Stephens notes that the franchise approach also has helped boost SealMaster sales, with franchisees out there knocking on doors, bringing in new customers, and selling more sealer, equipment, and tools.

"If our franchisees are out there doing the job every day the way they're supposed to do it, the franchises will grow, and the more they grow the more all of the suppliers will grow. So it's much easier for me to sell franchises today than it was when we first started. But none of this happens without the daily dedication of the on-site owner/operators of SealMaster franchises nationwide who have made the system what it is today."

Polypropylene Tanks Result in "Customizable" Units

Up until 1998 the typical sealcoating unit was a steel tank available in a limited number of sizes and with few options. Craig Erickson, now vice president of Equipt at Cimline and a sealcoating contractor in his own right leading up to 1998, suspected things could be different.

"I had built a sealcoating machine for myself, not really knowing what a commercial sealcoating machine was supposed to be," he says. That homegrown machine used an agricultural tank with a paddle he fabricated to provide agitation. It all worked but it got him thinking. "I had some friends in the plastics industry and I posed a question to them: Could a tank be molded around a paddle?"

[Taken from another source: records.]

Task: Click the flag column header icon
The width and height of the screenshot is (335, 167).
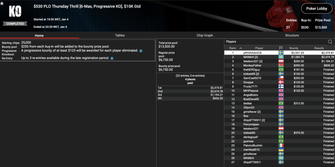Action: click(281, 48)
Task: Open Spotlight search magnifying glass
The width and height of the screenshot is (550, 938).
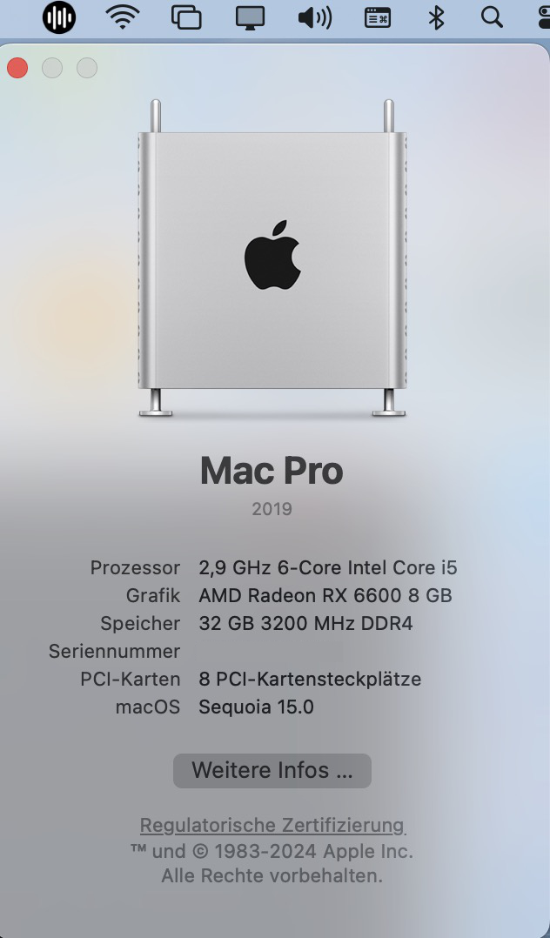Action: [492, 17]
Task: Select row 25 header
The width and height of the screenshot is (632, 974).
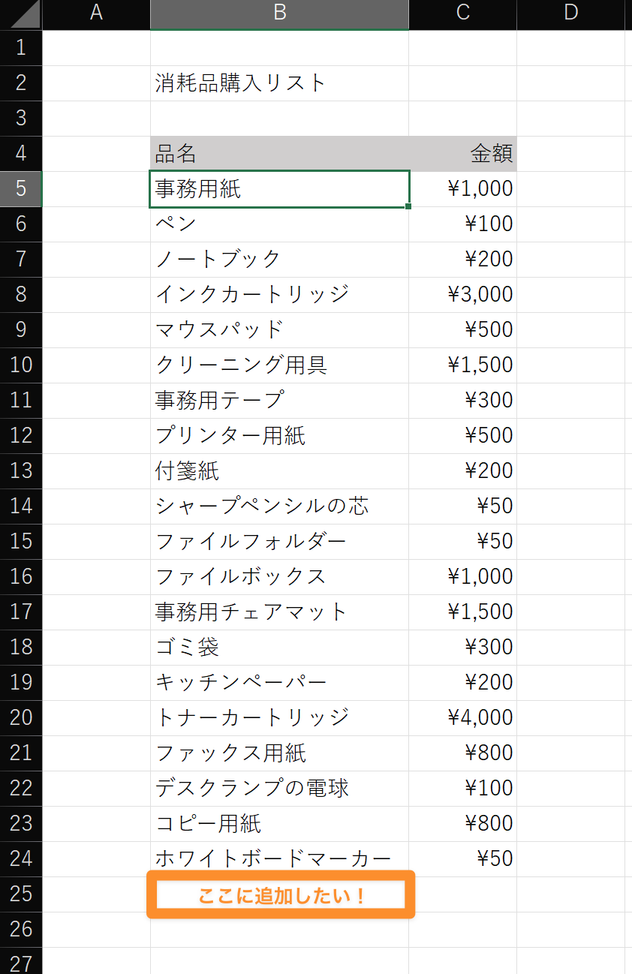Action: tap(21, 894)
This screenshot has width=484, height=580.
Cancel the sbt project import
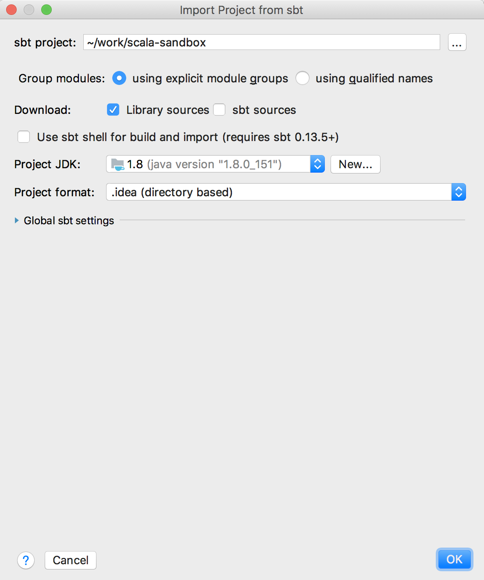click(x=70, y=560)
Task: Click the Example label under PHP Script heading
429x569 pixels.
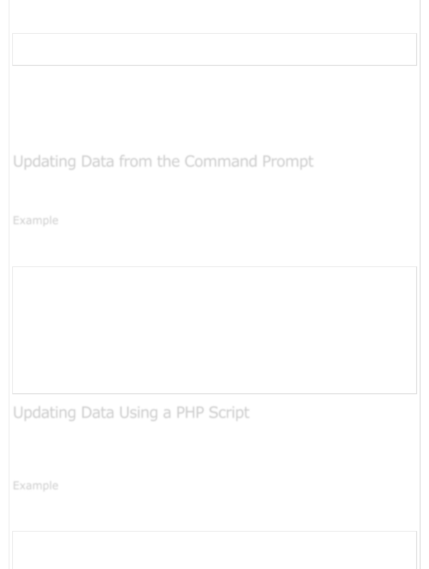Action: (x=36, y=485)
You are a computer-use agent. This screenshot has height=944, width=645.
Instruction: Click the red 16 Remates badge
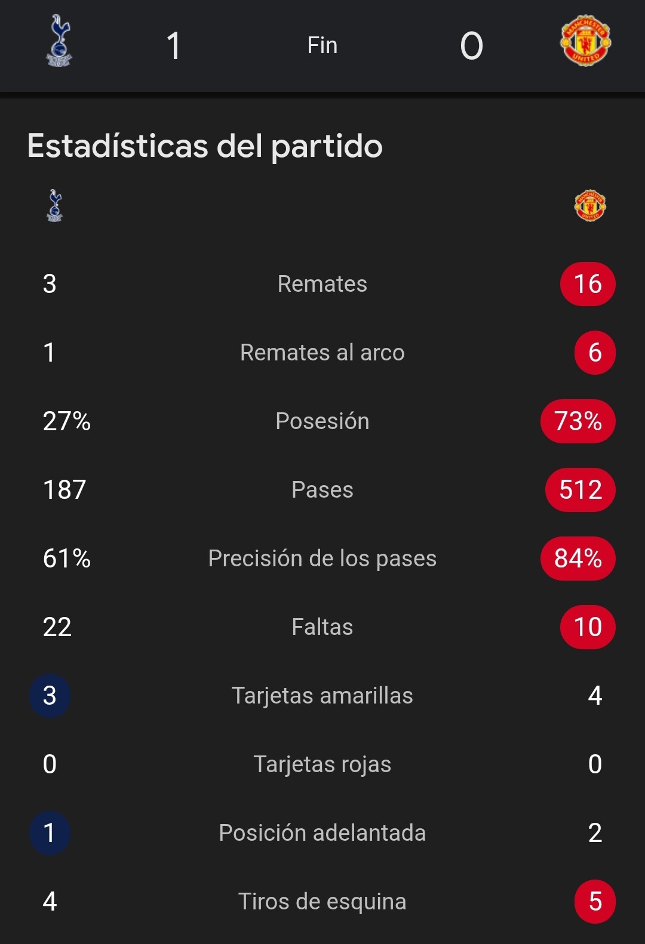(588, 284)
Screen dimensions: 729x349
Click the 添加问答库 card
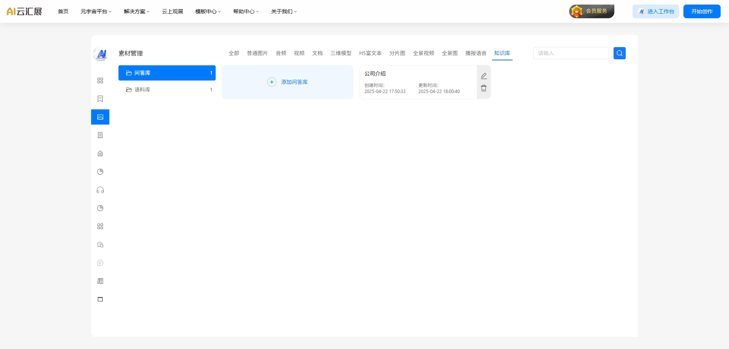[287, 82]
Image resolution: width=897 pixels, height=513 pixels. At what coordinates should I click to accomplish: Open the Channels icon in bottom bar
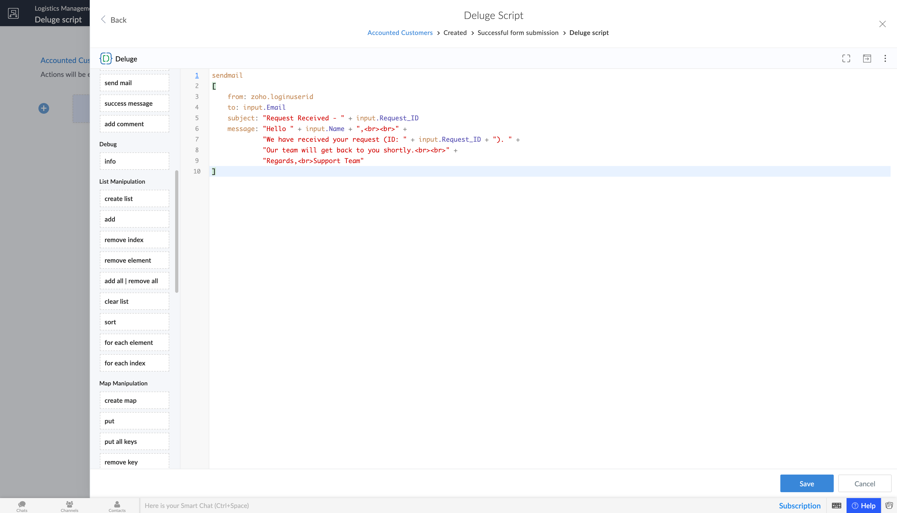coord(69,506)
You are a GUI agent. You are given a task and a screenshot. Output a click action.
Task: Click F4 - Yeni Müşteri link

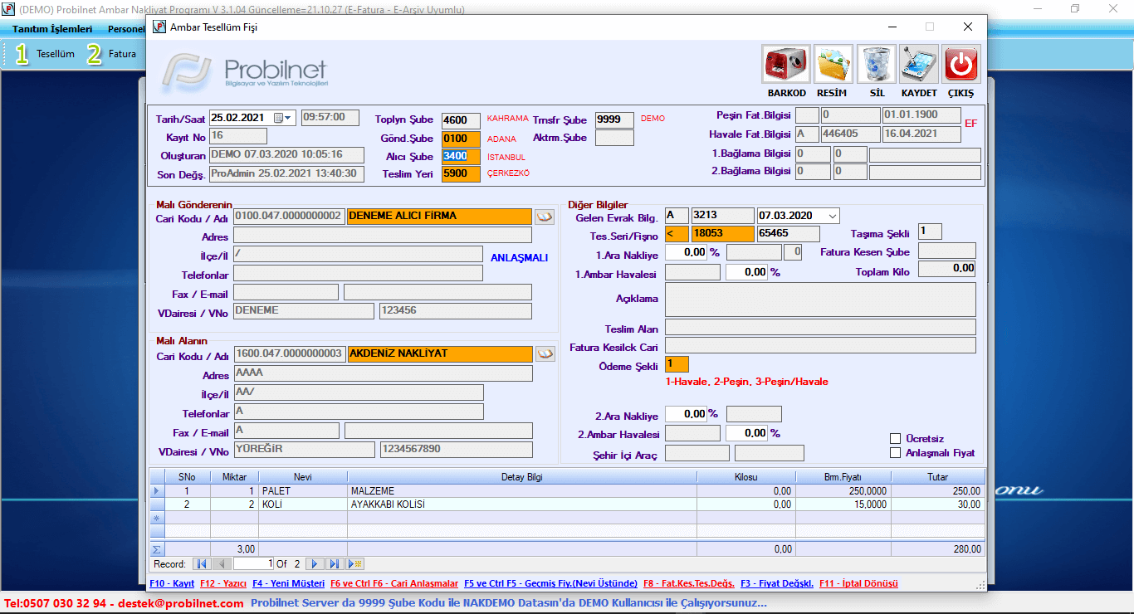tap(288, 583)
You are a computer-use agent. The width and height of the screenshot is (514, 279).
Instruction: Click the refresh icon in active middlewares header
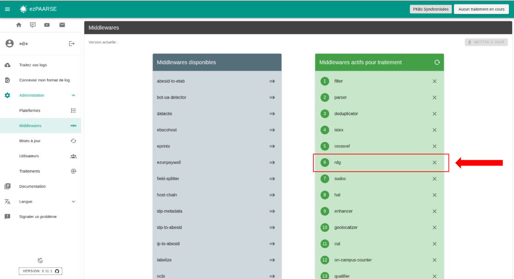[437, 62]
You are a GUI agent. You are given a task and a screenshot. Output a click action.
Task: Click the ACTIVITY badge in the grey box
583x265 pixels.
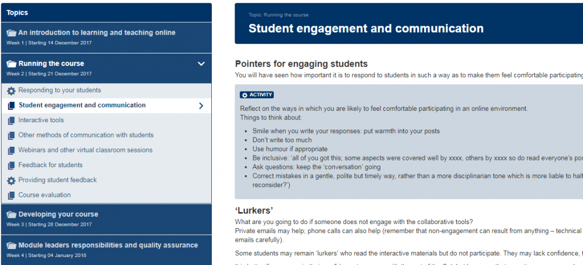tap(257, 95)
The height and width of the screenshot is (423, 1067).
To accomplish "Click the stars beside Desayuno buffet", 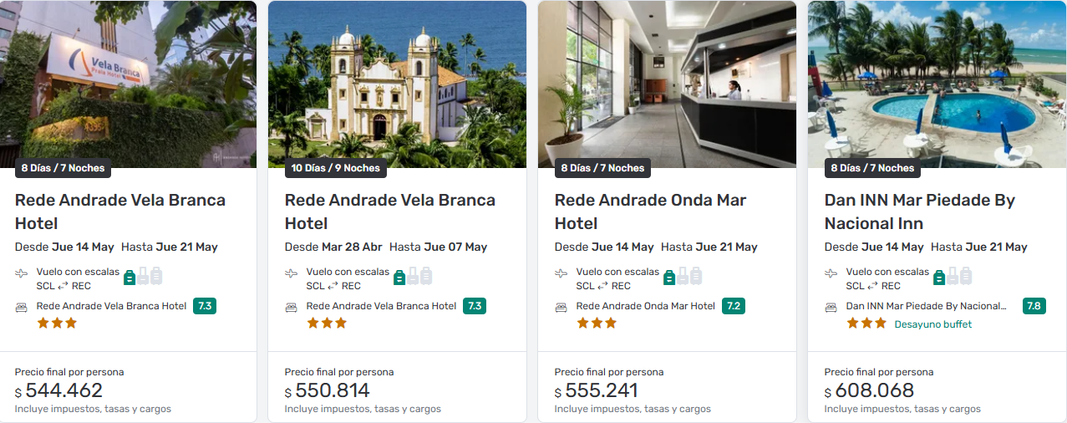I will pyautogui.click(x=866, y=323).
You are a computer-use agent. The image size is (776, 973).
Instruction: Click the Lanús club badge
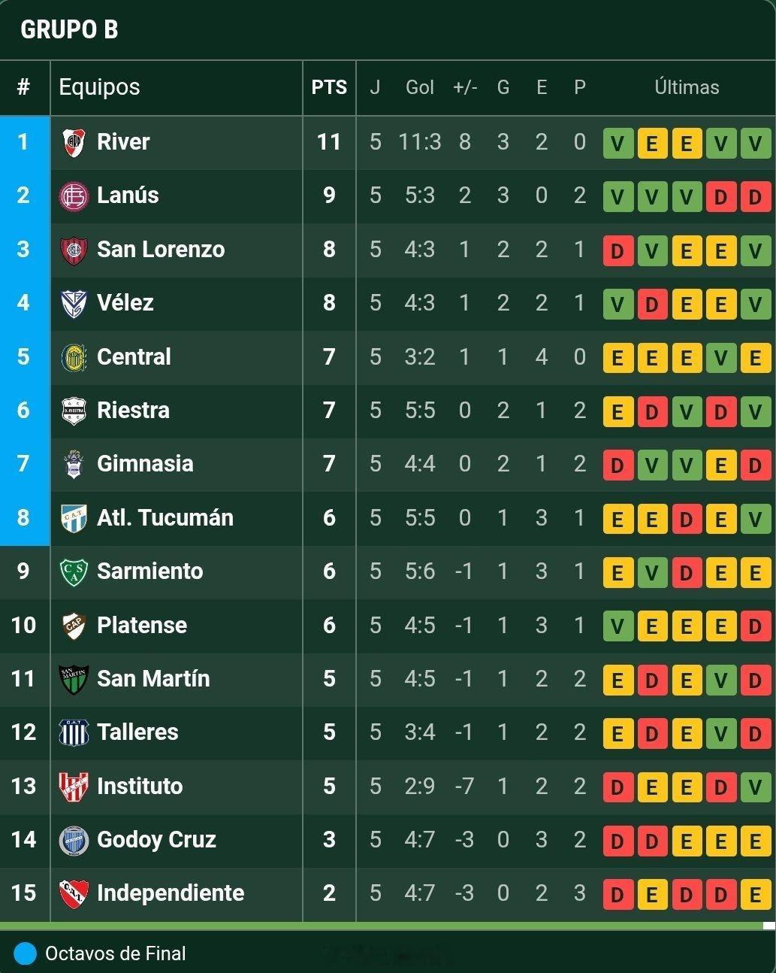click(x=74, y=196)
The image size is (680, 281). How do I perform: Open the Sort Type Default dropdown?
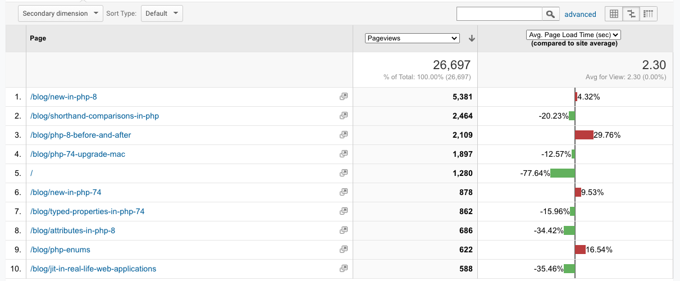coord(162,13)
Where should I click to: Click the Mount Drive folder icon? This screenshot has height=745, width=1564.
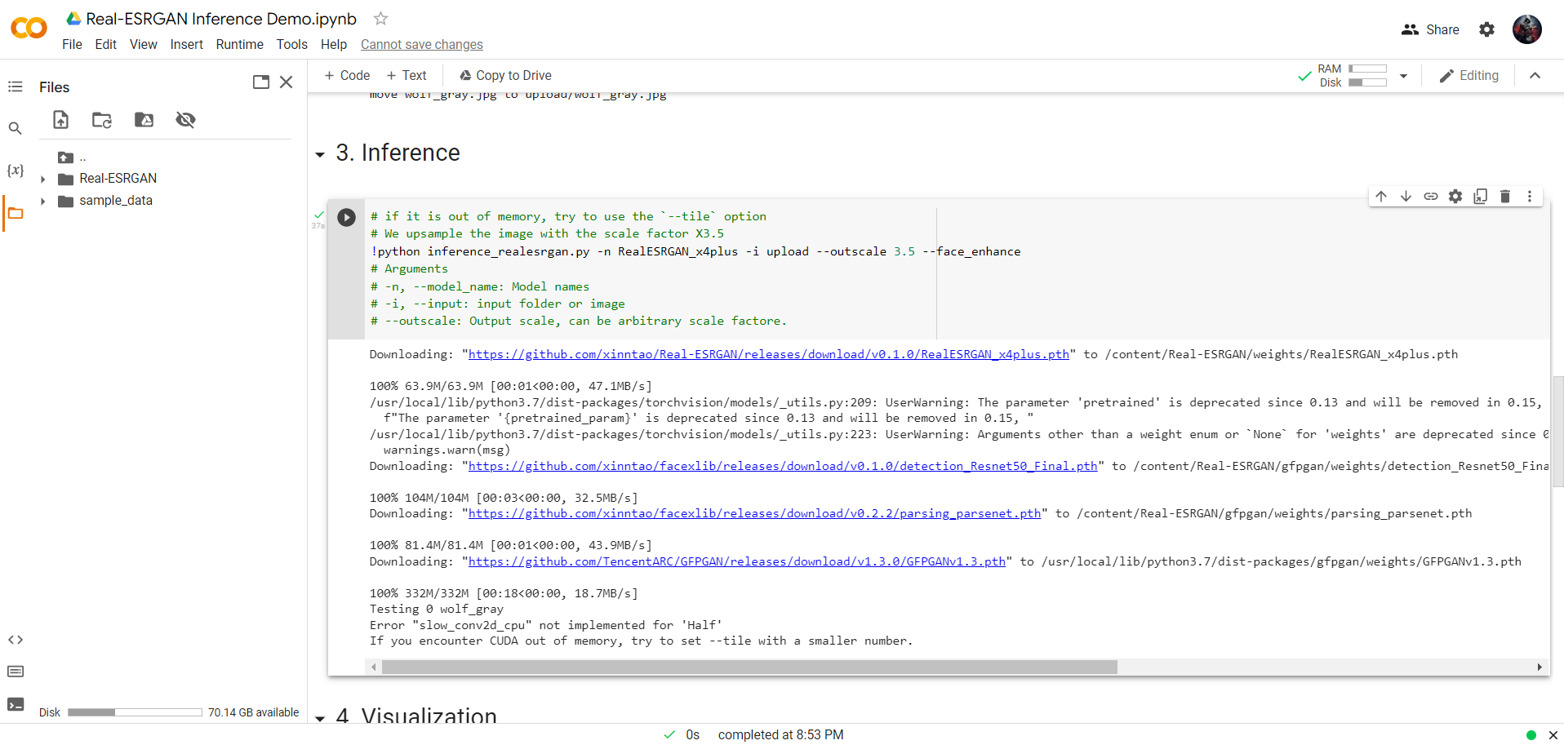coord(144,120)
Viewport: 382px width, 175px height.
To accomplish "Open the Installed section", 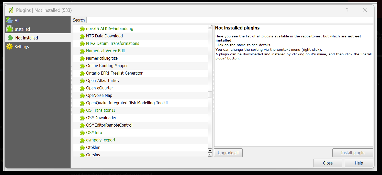I will pos(22,29).
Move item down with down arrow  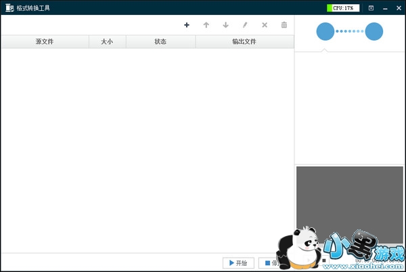pyautogui.click(x=225, y=25)
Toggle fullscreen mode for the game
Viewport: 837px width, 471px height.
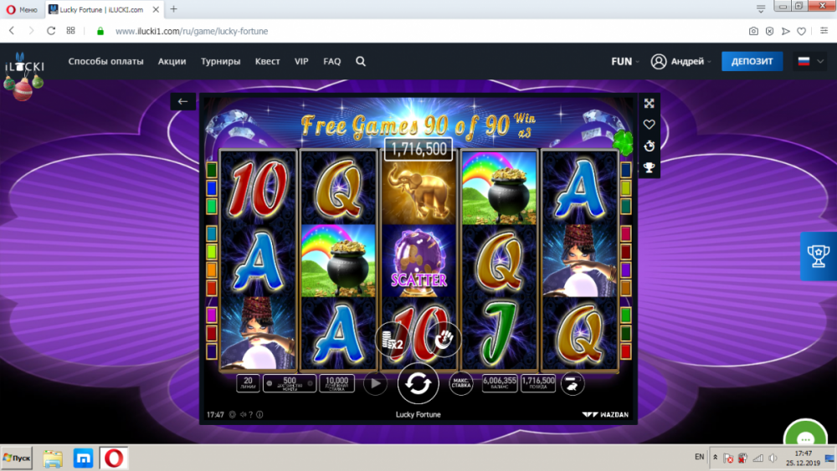point(650,104)
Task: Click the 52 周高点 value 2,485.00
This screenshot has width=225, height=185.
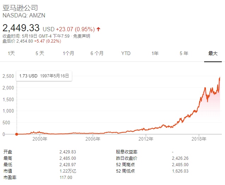Action: (x=180, y=164)
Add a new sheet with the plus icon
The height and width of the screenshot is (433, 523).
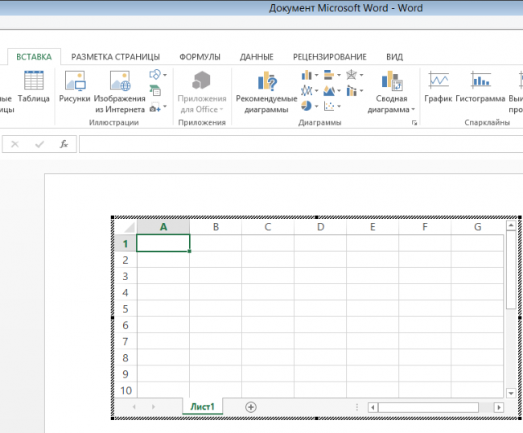[251, 407]
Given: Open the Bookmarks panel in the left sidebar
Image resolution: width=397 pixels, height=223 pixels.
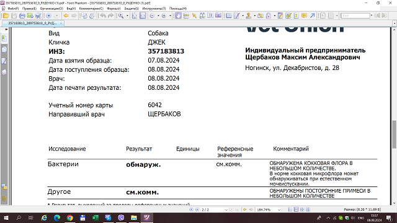Looking at the screenshot, I should [x=4, y=38].
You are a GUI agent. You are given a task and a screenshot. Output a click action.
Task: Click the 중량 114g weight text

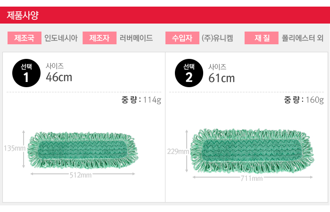[141, 100]
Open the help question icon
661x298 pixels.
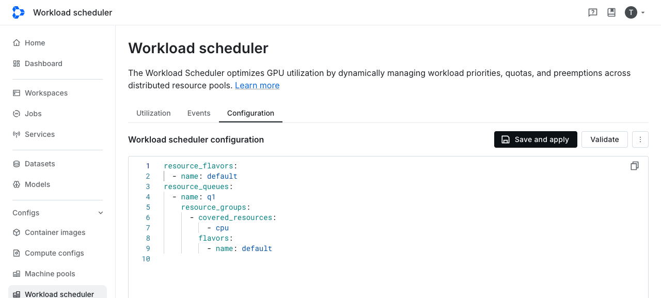593,12
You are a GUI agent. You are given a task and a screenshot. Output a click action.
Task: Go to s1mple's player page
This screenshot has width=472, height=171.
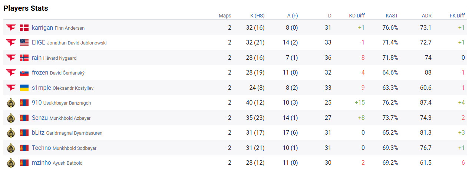point(41,88)
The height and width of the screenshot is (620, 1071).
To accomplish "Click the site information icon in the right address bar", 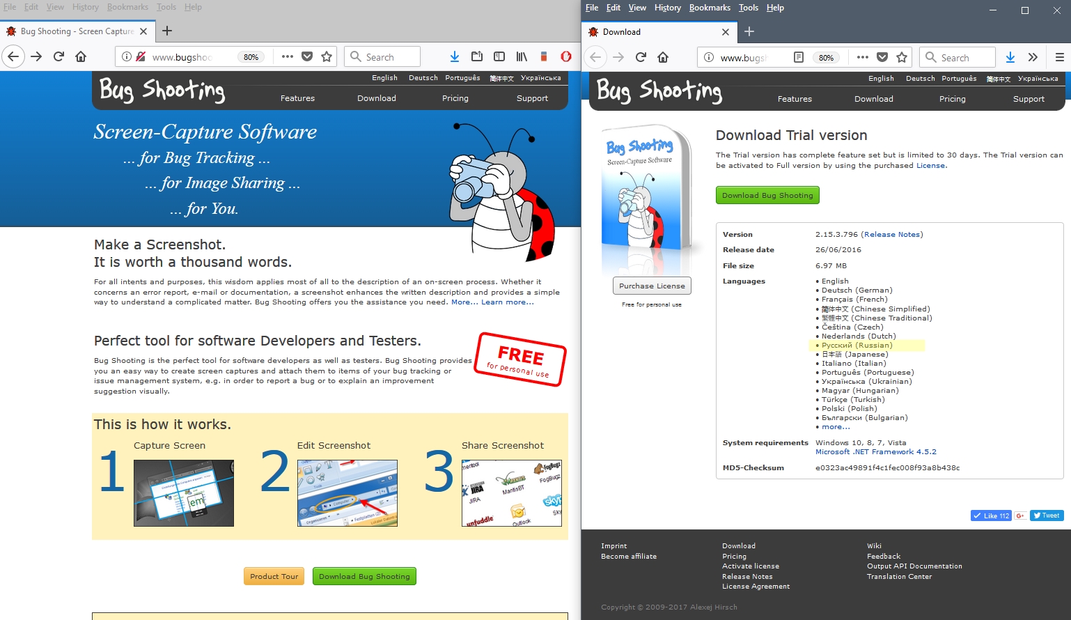I will pyautogui.click(x=709, y=57).
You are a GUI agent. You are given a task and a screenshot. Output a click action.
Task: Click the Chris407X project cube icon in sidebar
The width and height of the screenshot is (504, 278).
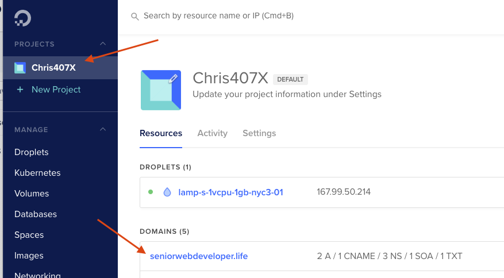point(20,68)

The answer was yes, leading to the first Equipt Manufacturing sealcoating unit, a 350-gal. polypropylene tank that was viewed with skepticism when first introduced at National Pavement Expo. Today Equipt patented tanks as a brand of the Cimline Pavement Maintenance Group (which acquired the company from Erickson in 2006) are available in a variety of sizes including 225, 350, 550, 825, and 1,100 with 550 being most popular.

He says that unlike steel tanks, the units are molded as one piece, and because there are no welded seams it doesn't leak. They are made of polypropylene so they won't rust and sealer doesn't stick to the tank wall, so there are no clog issues caused by dried sealer blocking the pumping system, and the tank is easier to clean at the end of the year. Erickson says that for the rigors of sealcoating, the tanks were much heavier duty than a standard agricultural tank yet still lighter weight than steel tanks.

"Equipt is probably recognized for not building the same old sealcoating machine but creating one with a lot of user friendly features that translated into efficiency, cost savings, and safety on the market," Erickson says.

He says that initially the most significant impact the innovative tank had on the industry is on the manufacturing side, and that eventually spilled over to the contractor side.

"We created a manufacturing process in which a paddle is inserted into the mold, and the tank is molded around the paddle, like a ship molded around a bottle. It's really a fundamentally different manufacturing process than is used on steel tanks, and it allowed a higher level of customization to meet the demands of the customer. Before we were in the market everybody had basically the same machine, and we came with options."

And the process was quicker so machines could be built when ordered. "Instead of building up an inventory of finished products and then selling that inventory we can build the custom configured product the contractor wants," he says. "We created an a la carte system where a contractor could order a specific machine and we would build it quickly and efficiently."

He says that prior to Equipt's tanks most sealcoating units were built and stored in inventory. This made customization difficult so contractors were faced with limited options and manufacturers worked to sell what they had already built.

"This is fundamentally a different manufacturing process that has provided contractors with more choices," Erickson says. "Look throughout the industry today and you will see a lot of customizable machines at an appealing price, and that's probably the biggest impact Equipt has had on the market for contractors."